Ce n'est pas une visite de courtoisie. Du 20 au 26 avril 2026, une délégation de la Tree Crops Development Authority (TCDA) du Ghana effectue une mission de terrain en Côte d'Ivoire dans le cadre de l'initiative « Cashew Partnership Ghana – Côte d'Ivoire ». La délégation, conduite par son Directeur exécutif Dr Andy Osei Okrah, est venue étudier de près le modèle ivoirien de régulation de la filière anacarde — l'un des plus structurés d'Afrique de l'Ouest.
Le mardi 21 avril, les visiteurs ghanéens ont été reçus par Mamadou Berté, Directeur général du Conseil Coton Anacarde Karité.

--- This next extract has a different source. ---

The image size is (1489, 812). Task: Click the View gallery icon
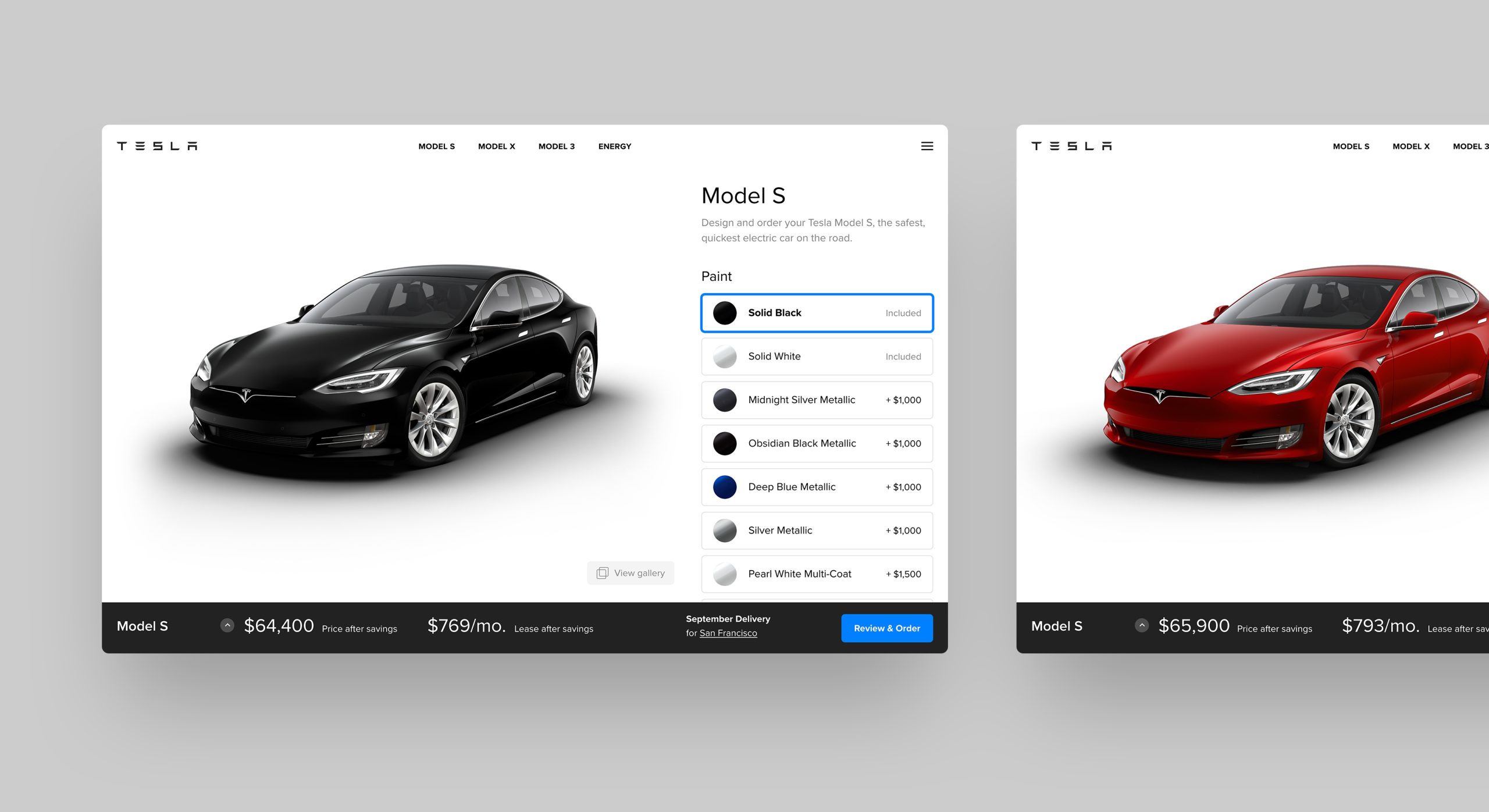(600, 573)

Les échanges ont tourné autour de trois enjeux majeurs : la production, la commercialisation et la régulation, dans un contexte régional marqué par des flux transfrontaliers difficiles à maîtriser. Les deux pays partagent en effet des défis structurels communs : noix ivoiriennes exportées sans transformation vers des pays tiers via le Ghana, volatilité des cours internationaux, concurrence déloyale entre acheteurs des deux côtés de la frontière.

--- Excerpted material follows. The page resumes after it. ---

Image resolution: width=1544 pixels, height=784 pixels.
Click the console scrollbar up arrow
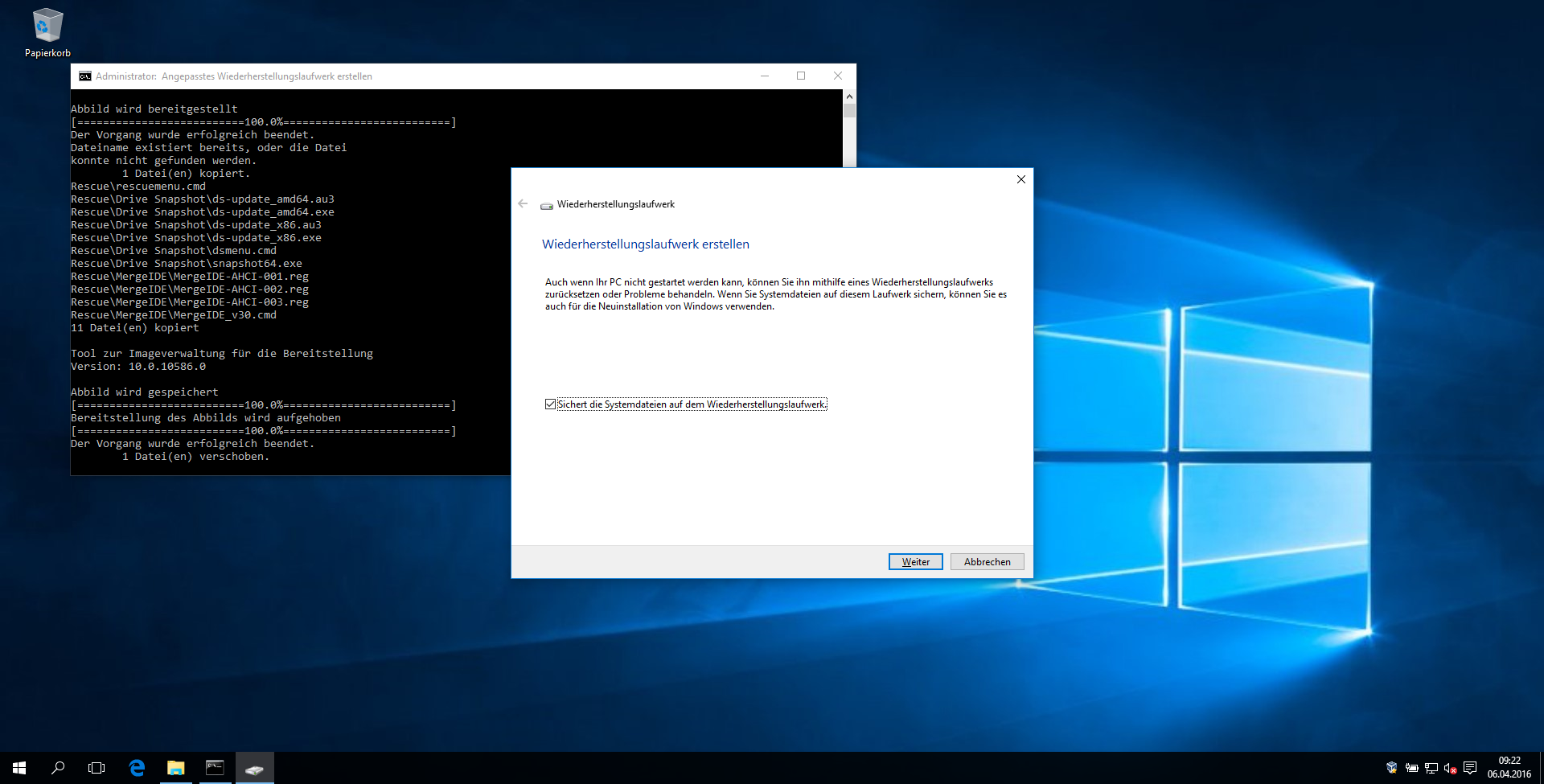click(x=849, y=96)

« Il est important que nous travaillions ensemble pour encadrer ces flux et trouver des solutions communes. Cela permettra non seulement de sécuriser la production, mais aussi de mieux organiser la transformation locale dans nos deux pays. » — Mamadou Berté, DG du Conseil Coton Anacarde Karité
Au-delà du symbole, cette collaboration pourrait déboucher sur des mécanismes concrets de coordination bilatérale : harmonisation des prix de bord champ, traçabilité commune des volumes exportés, voire un cadre de régulation régionale inédit en Afrique de l'Ouest.